→ PROBLEM STATEMENT: Below are the records; give the number of lines in them that include the word "each", and nothing more.

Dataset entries
Segment Open
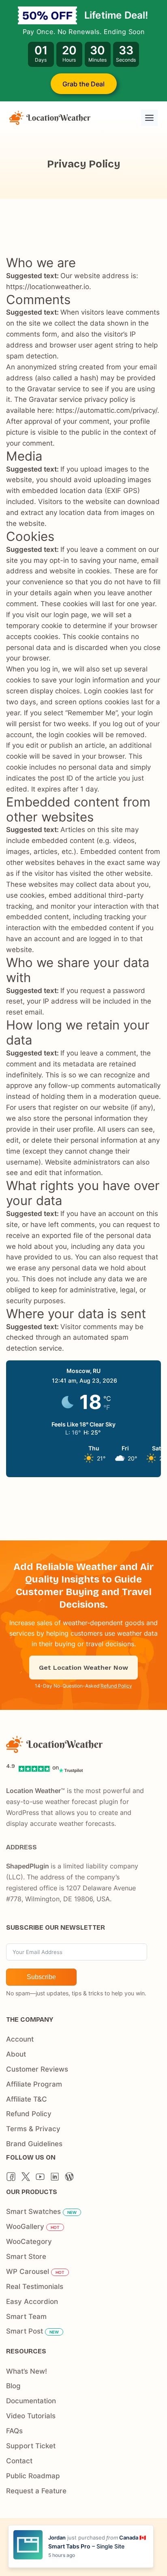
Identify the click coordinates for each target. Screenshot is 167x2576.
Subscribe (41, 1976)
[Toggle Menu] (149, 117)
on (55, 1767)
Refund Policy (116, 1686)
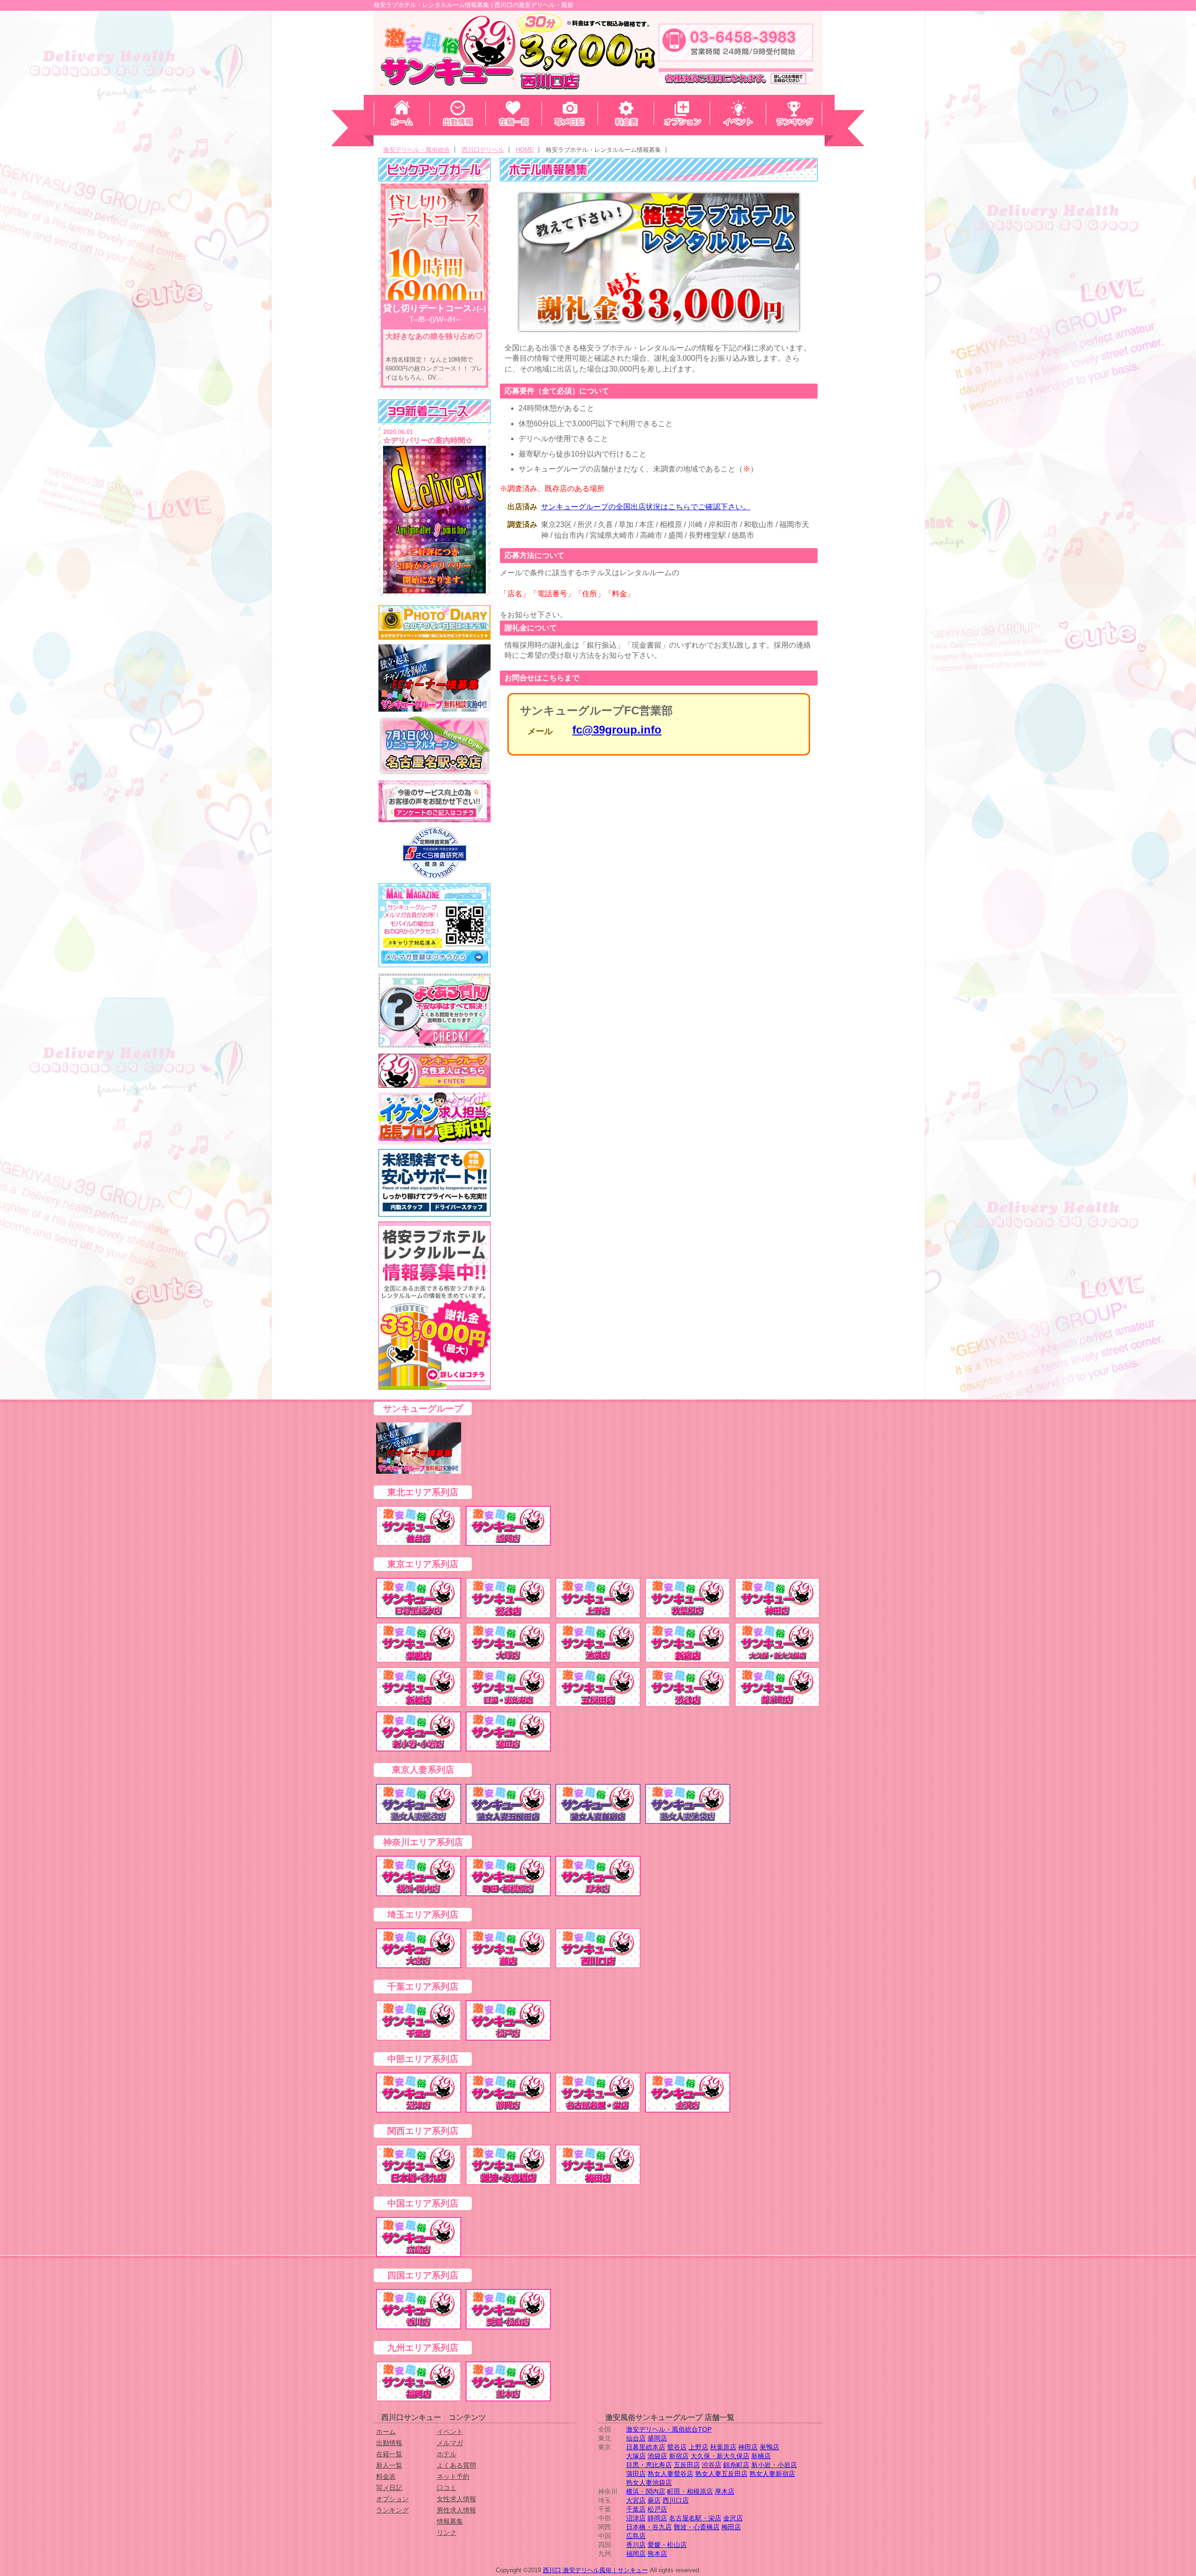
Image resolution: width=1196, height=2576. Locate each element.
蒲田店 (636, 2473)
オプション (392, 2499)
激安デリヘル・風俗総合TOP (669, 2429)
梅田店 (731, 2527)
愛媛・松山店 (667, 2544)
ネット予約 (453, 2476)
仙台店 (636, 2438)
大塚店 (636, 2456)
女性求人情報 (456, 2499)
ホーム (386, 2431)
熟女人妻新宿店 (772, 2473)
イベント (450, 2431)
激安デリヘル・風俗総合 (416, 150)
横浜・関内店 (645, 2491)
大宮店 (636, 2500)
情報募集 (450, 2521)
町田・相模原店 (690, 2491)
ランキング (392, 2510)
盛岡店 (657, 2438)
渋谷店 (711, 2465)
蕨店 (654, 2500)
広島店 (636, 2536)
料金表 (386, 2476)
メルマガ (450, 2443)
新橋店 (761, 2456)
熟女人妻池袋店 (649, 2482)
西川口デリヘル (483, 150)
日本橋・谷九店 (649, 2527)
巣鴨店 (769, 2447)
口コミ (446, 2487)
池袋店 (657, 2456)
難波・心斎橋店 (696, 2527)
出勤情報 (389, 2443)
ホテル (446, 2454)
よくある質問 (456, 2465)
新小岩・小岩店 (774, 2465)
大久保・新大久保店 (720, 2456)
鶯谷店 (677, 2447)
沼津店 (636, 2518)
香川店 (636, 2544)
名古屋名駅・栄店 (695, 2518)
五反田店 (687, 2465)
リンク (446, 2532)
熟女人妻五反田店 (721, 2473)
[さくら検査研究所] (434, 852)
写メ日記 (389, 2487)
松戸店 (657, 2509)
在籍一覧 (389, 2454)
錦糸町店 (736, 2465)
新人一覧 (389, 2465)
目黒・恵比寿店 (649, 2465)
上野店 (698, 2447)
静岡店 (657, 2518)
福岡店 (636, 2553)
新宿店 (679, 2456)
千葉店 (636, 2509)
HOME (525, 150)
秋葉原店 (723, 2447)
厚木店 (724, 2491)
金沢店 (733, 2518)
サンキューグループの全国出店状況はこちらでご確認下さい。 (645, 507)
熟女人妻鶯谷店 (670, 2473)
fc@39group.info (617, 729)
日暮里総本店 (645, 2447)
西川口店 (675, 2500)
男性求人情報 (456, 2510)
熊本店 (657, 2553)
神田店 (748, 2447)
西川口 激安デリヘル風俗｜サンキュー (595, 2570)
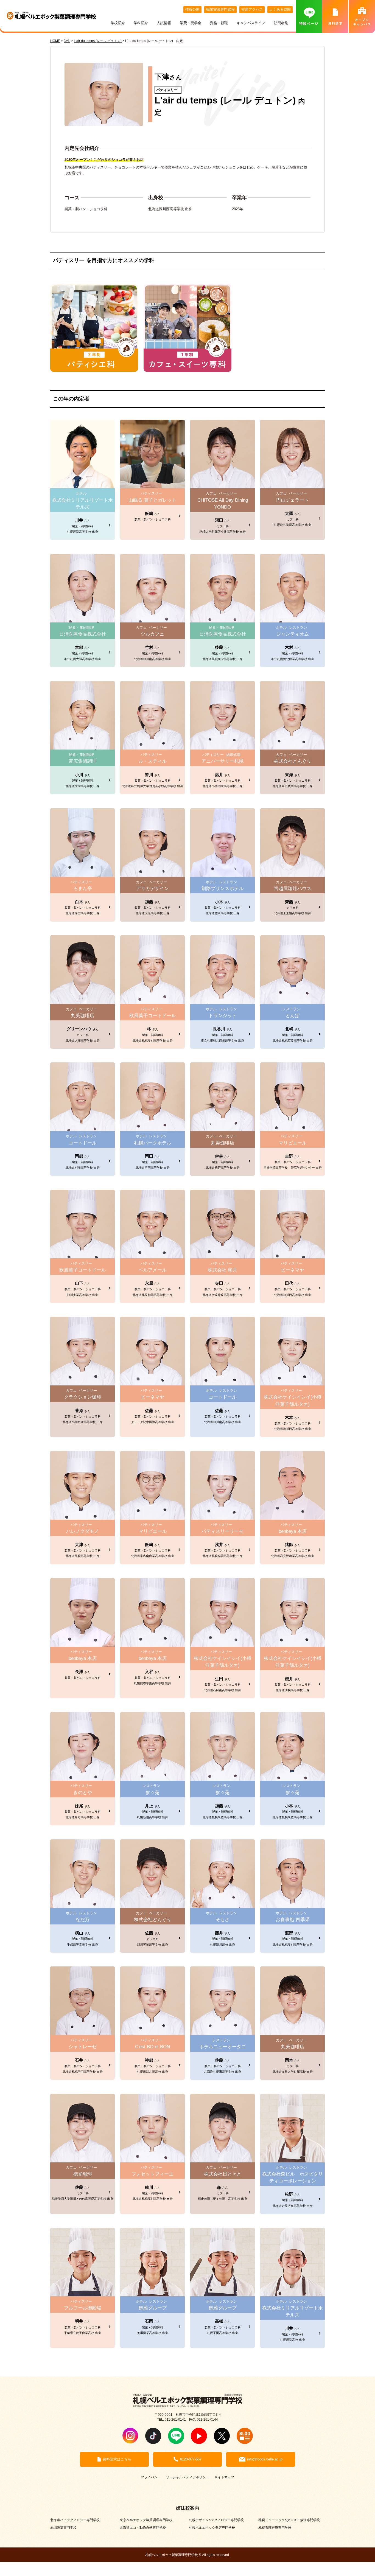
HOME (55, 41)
Segment Closed
→ RESULT FOR THIS TASK: 2